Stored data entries

────

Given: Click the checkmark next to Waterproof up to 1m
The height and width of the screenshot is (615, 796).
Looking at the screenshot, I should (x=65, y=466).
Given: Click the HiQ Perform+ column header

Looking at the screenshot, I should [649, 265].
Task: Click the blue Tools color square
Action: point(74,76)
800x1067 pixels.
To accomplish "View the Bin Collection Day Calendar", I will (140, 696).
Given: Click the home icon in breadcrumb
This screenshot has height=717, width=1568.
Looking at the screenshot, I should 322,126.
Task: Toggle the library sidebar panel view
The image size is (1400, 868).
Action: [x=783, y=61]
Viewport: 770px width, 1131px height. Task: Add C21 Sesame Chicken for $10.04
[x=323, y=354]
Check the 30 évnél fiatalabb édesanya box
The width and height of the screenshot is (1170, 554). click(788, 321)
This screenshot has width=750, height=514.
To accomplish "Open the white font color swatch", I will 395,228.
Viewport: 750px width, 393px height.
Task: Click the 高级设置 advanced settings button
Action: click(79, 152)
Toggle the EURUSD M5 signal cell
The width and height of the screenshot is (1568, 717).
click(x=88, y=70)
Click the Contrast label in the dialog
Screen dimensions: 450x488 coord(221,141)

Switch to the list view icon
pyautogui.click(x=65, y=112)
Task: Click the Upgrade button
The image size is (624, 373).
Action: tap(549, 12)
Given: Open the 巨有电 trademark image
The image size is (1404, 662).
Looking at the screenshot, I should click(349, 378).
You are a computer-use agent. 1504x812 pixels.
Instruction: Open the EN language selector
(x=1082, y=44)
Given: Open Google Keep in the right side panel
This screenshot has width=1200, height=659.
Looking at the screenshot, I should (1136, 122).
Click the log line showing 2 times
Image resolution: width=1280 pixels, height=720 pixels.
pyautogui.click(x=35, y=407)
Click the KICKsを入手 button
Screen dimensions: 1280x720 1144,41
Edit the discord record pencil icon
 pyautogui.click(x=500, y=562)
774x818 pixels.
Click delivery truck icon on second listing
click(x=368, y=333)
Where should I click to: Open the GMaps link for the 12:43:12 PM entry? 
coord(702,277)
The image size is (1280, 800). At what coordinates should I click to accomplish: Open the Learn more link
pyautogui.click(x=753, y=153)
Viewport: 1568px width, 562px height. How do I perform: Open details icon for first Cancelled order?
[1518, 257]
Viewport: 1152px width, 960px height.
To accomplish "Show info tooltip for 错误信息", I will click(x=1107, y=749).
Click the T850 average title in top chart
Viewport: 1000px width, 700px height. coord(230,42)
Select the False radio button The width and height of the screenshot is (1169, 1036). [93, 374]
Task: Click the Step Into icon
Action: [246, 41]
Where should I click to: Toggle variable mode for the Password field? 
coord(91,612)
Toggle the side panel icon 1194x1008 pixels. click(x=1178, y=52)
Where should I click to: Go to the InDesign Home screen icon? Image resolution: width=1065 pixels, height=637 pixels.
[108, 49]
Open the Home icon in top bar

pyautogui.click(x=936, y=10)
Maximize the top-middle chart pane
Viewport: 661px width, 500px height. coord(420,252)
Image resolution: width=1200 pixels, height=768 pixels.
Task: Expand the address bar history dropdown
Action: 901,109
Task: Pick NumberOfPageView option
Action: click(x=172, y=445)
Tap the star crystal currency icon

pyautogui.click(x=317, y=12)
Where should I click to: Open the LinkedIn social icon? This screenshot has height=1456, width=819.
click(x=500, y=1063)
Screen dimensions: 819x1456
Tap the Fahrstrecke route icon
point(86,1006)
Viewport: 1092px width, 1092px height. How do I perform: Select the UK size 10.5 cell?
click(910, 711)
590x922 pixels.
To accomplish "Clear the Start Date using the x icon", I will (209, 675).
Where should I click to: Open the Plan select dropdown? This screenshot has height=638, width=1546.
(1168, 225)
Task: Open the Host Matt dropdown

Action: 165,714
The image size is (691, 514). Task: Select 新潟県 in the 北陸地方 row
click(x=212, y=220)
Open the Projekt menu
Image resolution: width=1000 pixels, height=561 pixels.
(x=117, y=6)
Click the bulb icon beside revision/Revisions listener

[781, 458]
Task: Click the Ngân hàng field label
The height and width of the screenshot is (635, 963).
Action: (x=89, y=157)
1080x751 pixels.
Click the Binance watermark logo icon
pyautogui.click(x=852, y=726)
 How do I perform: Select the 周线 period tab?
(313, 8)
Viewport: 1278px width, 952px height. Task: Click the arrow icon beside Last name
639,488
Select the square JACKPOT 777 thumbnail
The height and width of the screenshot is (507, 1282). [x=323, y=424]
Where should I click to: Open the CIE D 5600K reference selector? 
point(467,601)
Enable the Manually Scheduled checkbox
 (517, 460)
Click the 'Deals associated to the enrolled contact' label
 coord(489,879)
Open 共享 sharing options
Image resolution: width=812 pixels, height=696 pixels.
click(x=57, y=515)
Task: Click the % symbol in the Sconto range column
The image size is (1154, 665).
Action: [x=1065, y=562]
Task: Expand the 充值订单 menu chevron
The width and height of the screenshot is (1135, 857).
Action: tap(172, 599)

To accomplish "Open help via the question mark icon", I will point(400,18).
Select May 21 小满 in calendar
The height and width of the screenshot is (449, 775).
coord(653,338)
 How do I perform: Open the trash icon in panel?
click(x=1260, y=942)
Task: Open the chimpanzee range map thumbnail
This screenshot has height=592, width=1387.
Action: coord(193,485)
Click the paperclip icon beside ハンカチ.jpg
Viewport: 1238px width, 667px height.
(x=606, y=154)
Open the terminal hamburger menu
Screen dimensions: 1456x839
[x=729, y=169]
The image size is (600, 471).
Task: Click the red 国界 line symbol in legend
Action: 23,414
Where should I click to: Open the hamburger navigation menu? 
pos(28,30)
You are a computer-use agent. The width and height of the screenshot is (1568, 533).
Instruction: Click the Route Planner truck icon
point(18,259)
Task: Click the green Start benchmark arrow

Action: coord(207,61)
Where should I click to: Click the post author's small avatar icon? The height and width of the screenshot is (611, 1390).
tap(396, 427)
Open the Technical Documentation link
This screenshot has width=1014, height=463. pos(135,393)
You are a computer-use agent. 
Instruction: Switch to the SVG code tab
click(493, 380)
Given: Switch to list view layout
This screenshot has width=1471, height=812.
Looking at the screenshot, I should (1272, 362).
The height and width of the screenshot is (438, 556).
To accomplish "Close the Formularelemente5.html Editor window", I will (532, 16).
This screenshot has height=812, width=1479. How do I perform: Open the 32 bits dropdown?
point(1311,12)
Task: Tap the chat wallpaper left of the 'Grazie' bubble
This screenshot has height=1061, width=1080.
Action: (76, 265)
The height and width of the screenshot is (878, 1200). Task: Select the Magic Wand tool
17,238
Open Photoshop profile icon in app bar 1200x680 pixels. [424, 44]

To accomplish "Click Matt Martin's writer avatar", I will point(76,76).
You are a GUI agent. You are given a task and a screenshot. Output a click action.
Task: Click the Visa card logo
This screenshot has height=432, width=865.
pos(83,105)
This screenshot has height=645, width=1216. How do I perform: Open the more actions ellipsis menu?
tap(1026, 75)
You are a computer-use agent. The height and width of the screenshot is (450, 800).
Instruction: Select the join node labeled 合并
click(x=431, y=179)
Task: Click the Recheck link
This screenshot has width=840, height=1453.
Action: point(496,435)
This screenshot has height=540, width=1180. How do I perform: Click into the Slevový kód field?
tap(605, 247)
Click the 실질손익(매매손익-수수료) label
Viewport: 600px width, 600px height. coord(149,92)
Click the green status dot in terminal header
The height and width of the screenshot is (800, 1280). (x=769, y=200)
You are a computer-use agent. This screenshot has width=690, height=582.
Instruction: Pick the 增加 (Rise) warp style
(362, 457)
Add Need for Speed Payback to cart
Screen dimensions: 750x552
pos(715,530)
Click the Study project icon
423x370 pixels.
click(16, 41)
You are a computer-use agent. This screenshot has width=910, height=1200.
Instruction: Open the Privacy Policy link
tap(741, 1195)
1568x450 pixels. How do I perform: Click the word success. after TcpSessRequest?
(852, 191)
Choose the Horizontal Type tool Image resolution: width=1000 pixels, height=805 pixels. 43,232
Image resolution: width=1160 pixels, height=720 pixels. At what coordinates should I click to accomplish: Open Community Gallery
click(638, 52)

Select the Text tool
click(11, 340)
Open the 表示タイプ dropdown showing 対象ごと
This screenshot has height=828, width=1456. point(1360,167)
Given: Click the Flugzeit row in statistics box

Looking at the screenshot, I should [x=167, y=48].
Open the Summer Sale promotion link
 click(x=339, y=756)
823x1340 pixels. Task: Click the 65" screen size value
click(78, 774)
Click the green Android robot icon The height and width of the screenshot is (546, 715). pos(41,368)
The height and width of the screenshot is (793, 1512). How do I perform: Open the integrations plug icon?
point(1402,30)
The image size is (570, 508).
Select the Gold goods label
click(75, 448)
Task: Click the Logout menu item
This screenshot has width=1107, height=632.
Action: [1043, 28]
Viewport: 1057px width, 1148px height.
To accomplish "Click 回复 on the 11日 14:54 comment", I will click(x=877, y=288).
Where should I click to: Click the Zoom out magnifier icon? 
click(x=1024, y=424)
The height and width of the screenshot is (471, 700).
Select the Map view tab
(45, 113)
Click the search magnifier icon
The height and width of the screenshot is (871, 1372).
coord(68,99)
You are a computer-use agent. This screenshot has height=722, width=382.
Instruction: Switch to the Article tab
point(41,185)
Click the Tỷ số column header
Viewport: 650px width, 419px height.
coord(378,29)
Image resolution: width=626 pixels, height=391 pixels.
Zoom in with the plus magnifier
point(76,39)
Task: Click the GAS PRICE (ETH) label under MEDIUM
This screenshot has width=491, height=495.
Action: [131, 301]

────

Your goal
Count the lines above that contain the word "agent", and give only that number.

Written reply
8